Items from a data source
[Start of section]

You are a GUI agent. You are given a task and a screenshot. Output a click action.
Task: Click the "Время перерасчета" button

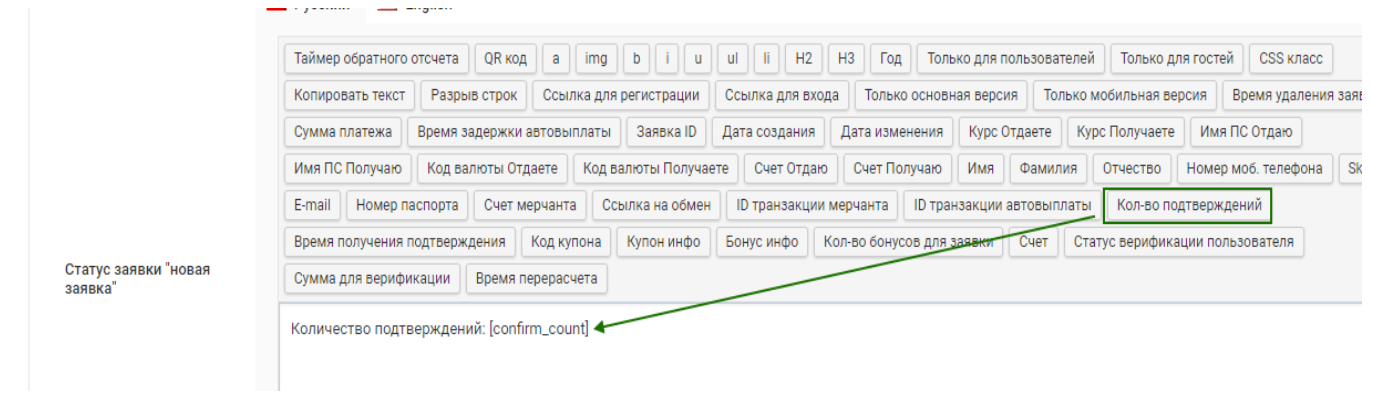537,279
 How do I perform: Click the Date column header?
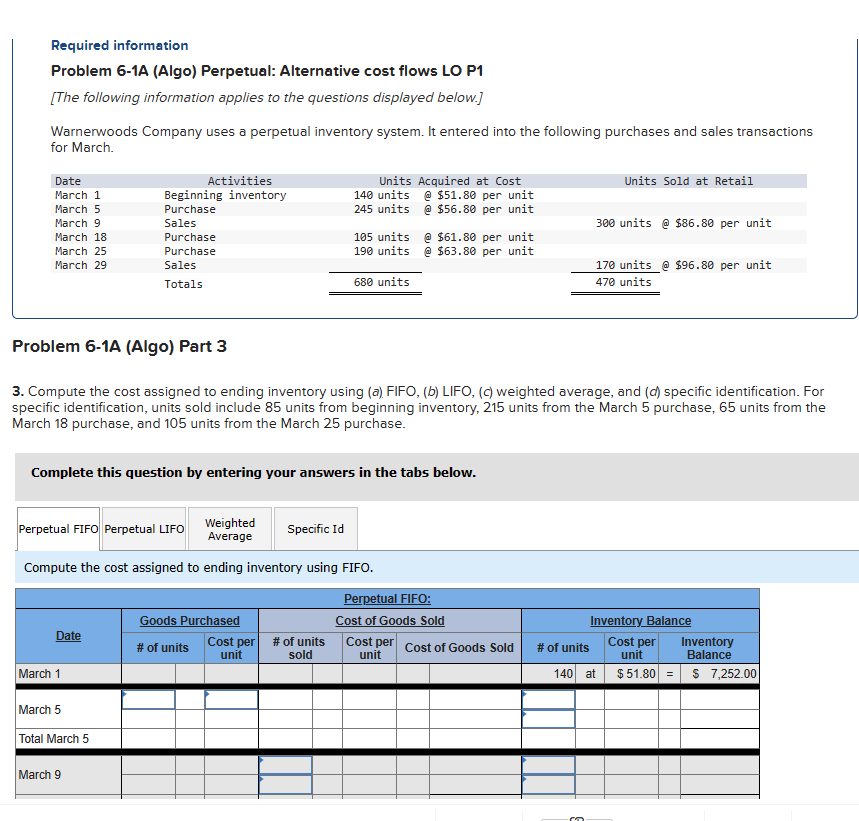point(67,635)
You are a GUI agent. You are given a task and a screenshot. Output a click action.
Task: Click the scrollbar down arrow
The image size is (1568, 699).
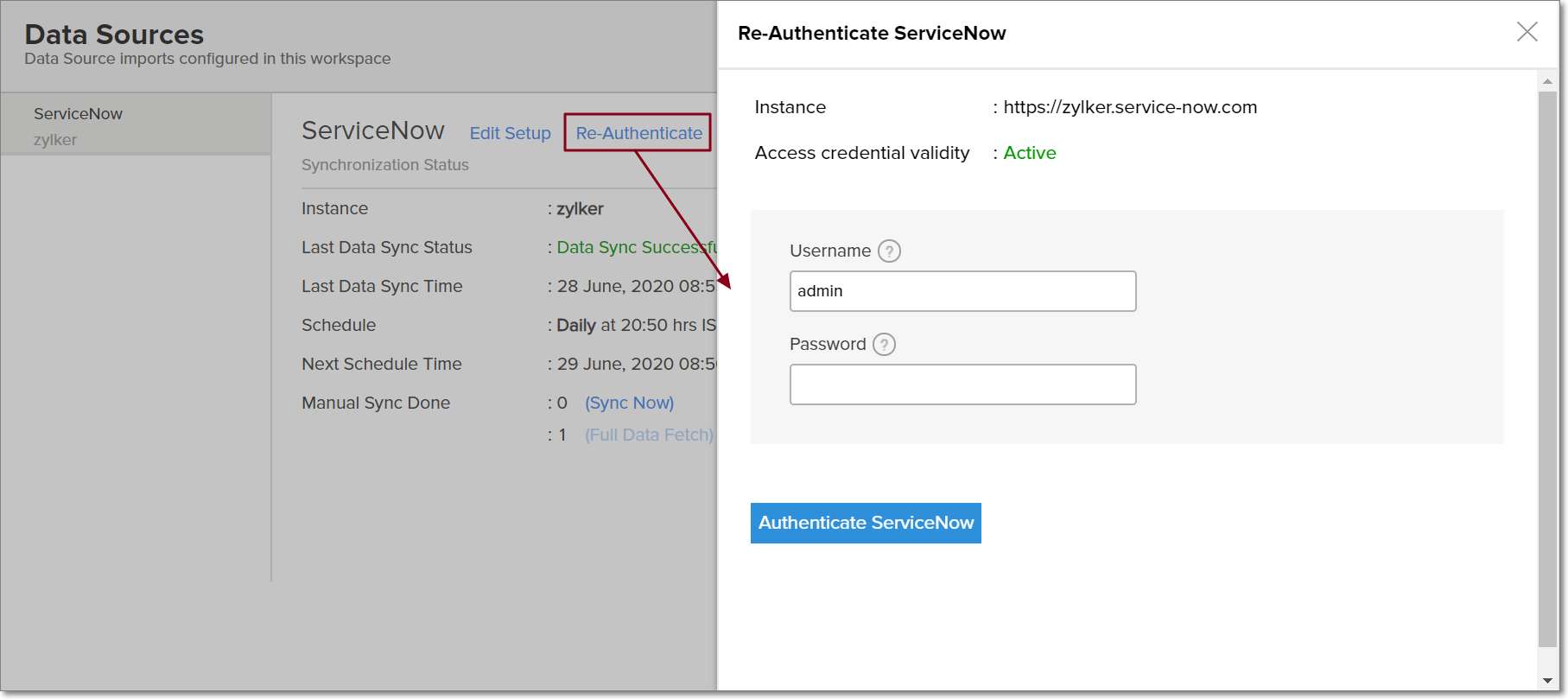click(x=1547, y=681)
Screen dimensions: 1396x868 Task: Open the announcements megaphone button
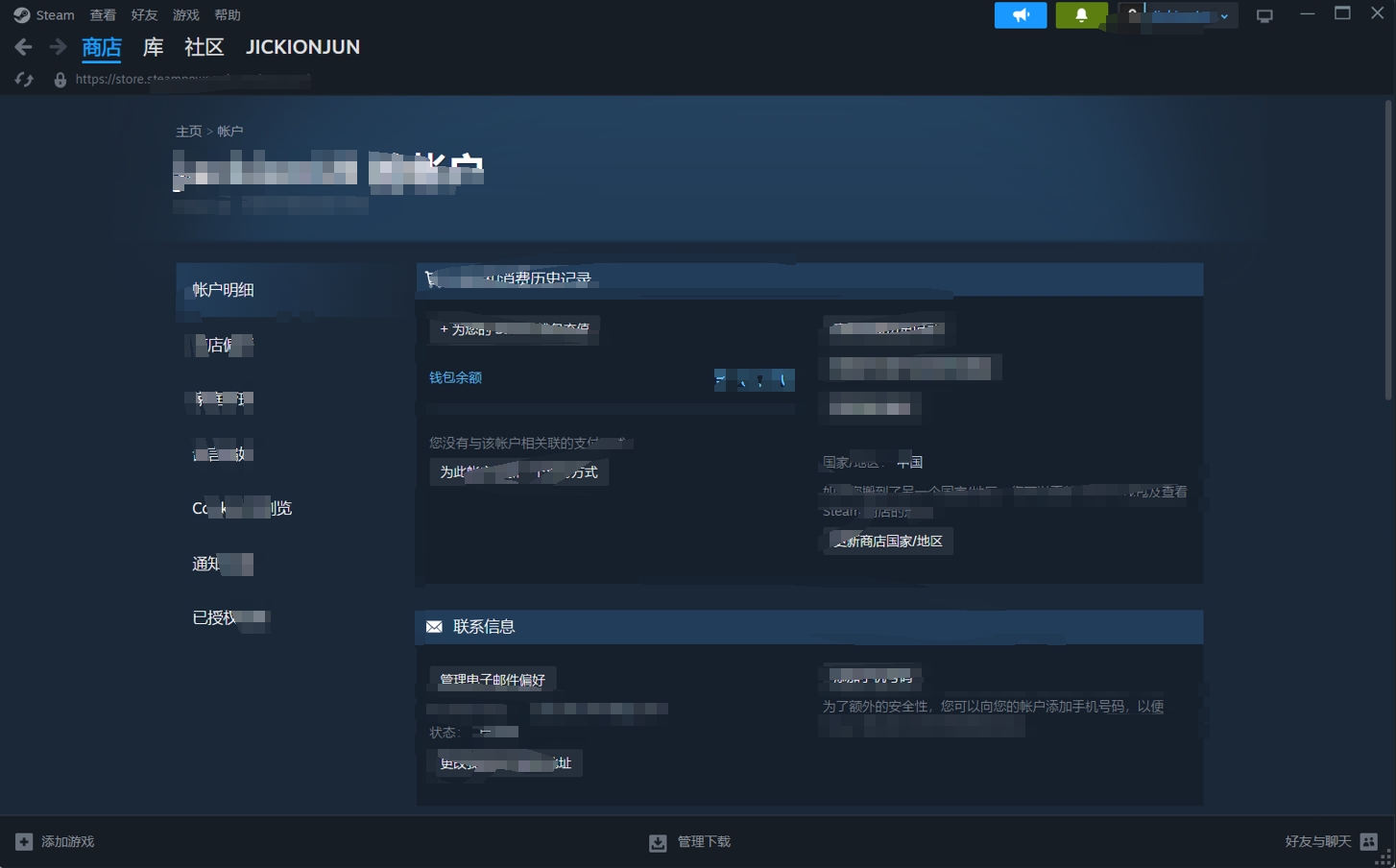point(1020,15)
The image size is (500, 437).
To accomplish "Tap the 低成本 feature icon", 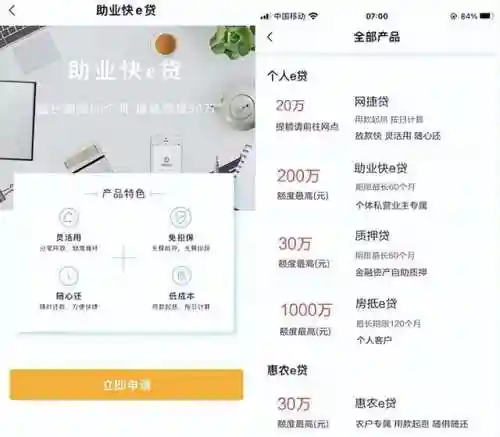I will click(182, 275).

[End of section]

WORK INSTRUCTIONS » The answer must be an exact copy of the lines above, from the start of the records through the line with "The image size is (500, 437).", and of nothing else; no pictures belong in it.

WORKED SOLUTION »
You are a GUI agent. You are given a task and a screenshot. Output a click action.
Task: Click the "Время перерасчета" button

537,279
 How do I perform: Click the Date column header?
point(67,635)
You are a GUI agent. You are given a task and a screenshot. Output a click action.
Task: Click the scrollbar down arrow
The image size is (1568, 699).
click(x=1547, y=681)
Screen dimensions: 1396x868 Task: Open the announcements megaphone button
point(1020,15)
The image size is (500, 437).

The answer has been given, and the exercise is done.